Saturday, September 18, 2010

Good Morning, readers, Ready for a good weekend?
Has been good weather here...but we need rain...
The creeks are drying up..... cows are going to get thirsty..


These guys sharing breakfast.......

Was walking in the woods and came across
these bears guarding their stash....ha-ha.

Nope! and quit tearing up my screen....
You let the flies in.....

Yep, gotta keep them stright.....

Play in the water, but won't take a bath?..

Looks like someone was partying last night....

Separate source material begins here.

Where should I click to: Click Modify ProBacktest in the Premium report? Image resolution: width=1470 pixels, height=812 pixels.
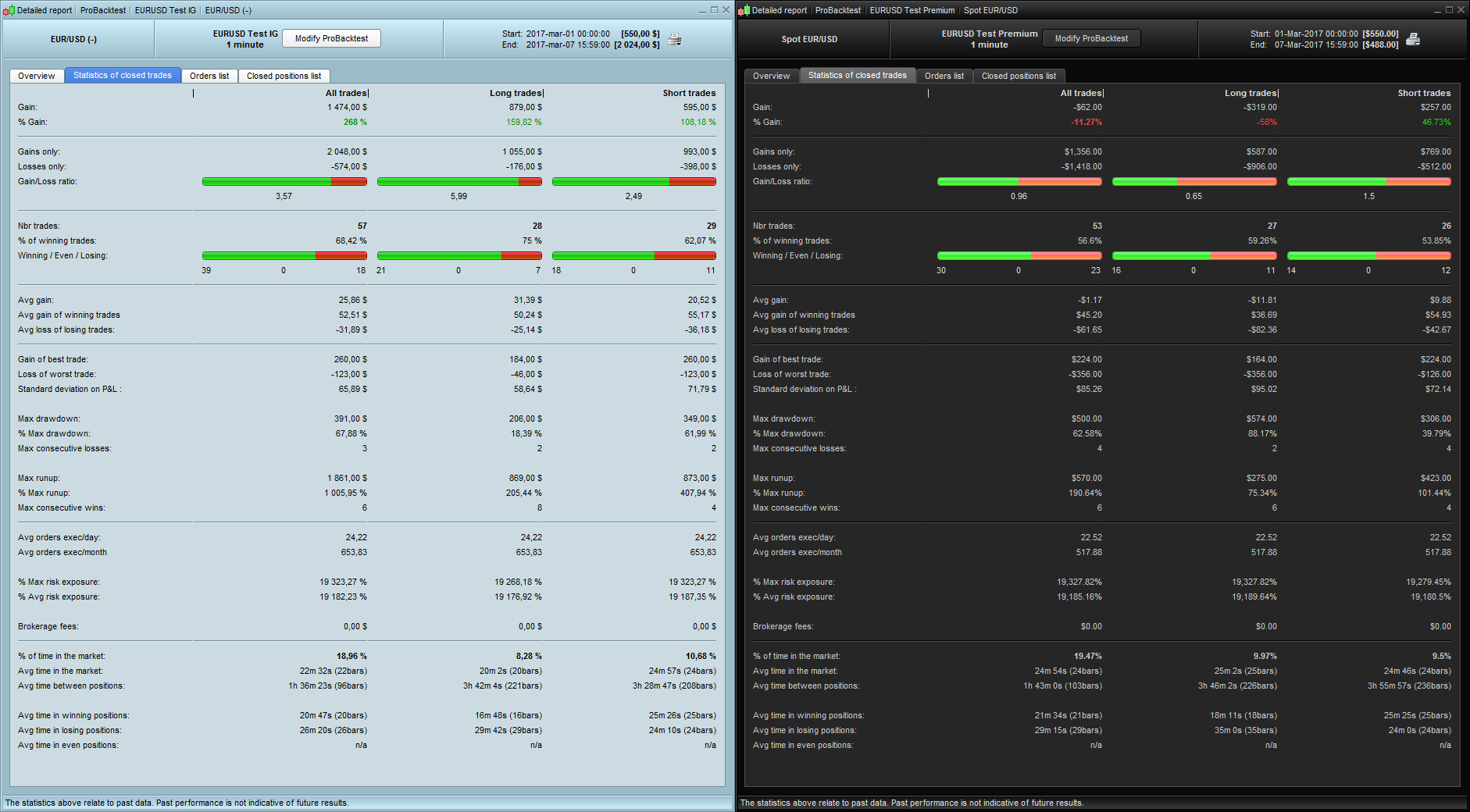(x=1091, y=37)
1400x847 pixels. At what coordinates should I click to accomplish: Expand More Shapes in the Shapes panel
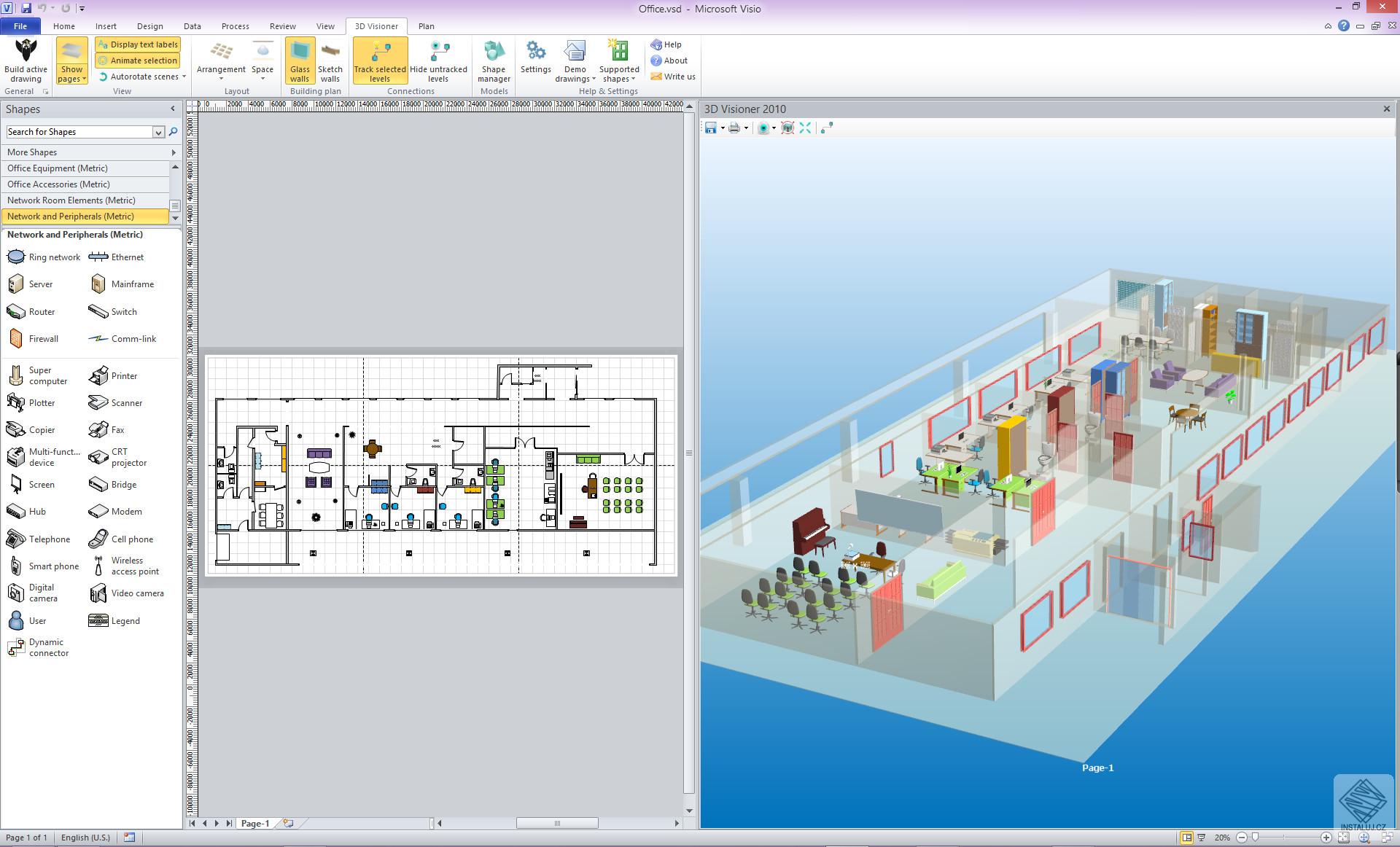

Pete....I got took again....
I got this drill at a cheap place, for a good price,
But it doesn't work right.

And a company car??  WoW!

Time to ride off in the sunset........


♥♥♥

~~ A banker fell over board from a boat.

His friends couldn't find a life preserver.
One asked, "Can you float alone?"



~~ A man was complaining to a friend:
'I had it all - money, a beautiful house,
a big car, the love of a beautiful woman -
and then, BAM!, it was all gone!'
'What happened?' asked his friend.
'My wife found out...'



~~ Ole walks into Sven's barn and catches
him doing a sexy striptease to a large red piece
of machinery.
Ole says "what da heck are ya doing Sven?"
Sven replies, "Vell, Ole, me an dah misses
haven't been gettin on lately and dat dere
therapist recommended I do something sexy
to a tractor."



~~ I'm a counselor who helps coordinate support
groups for visually- impaired adults.
Many participants have a condition known as
macular degeneration, which makes it very difficult
for them to distinguish facial features.
I had just been assigned to a new group and was
introducing myself.
Knowing that many in the group would not be able
to see me well, I jokingly said,
"For those of you who can't see me,
I've been told that I look like a cross between
Brad Pitt and Leonardo DiCaprio."
Immediately, one woman called out,
"We're not THAT blind!"



~~ Pete goes along to the Patent Office with some
of his new designs.
He says to the clerk, "I'd like to register my new
invention.
It's a folding bottle."
"OK," says the clerk.
"What do you call it?"
"A fottle."
"A fottle?
That's a stupid name.
Can you think of something else?"
"I can think about it.
I've got something else though.
It's a folding carton."
"And what do you call that?" asks the clerk.
"A farton."
"That's rude.
You can't possibly call it that."
"In that case," says Pete,
"You're really going to hate the name of my
folding bucket."



~~ By the time you find greener pastures,
you can't climb over the fence.



~~ Why do ducks have flat feet?
From stomping out forest fires.
Why do elephants have flat feet?
From stomping out flaming ducks.



~~ Someone once said that I should always
treat other people how I would like to be treated...
Great, Now I'm facing sexual harassment
charges!



~~ AVOIDABLE (uh-voy'-duh-buhl'):
What a bullfighter tries to do.



~~ Restaurant Specialty.......
Waiter to customer: "Our specialty is snails."
"I know.....
One of them served me the last time I was here!"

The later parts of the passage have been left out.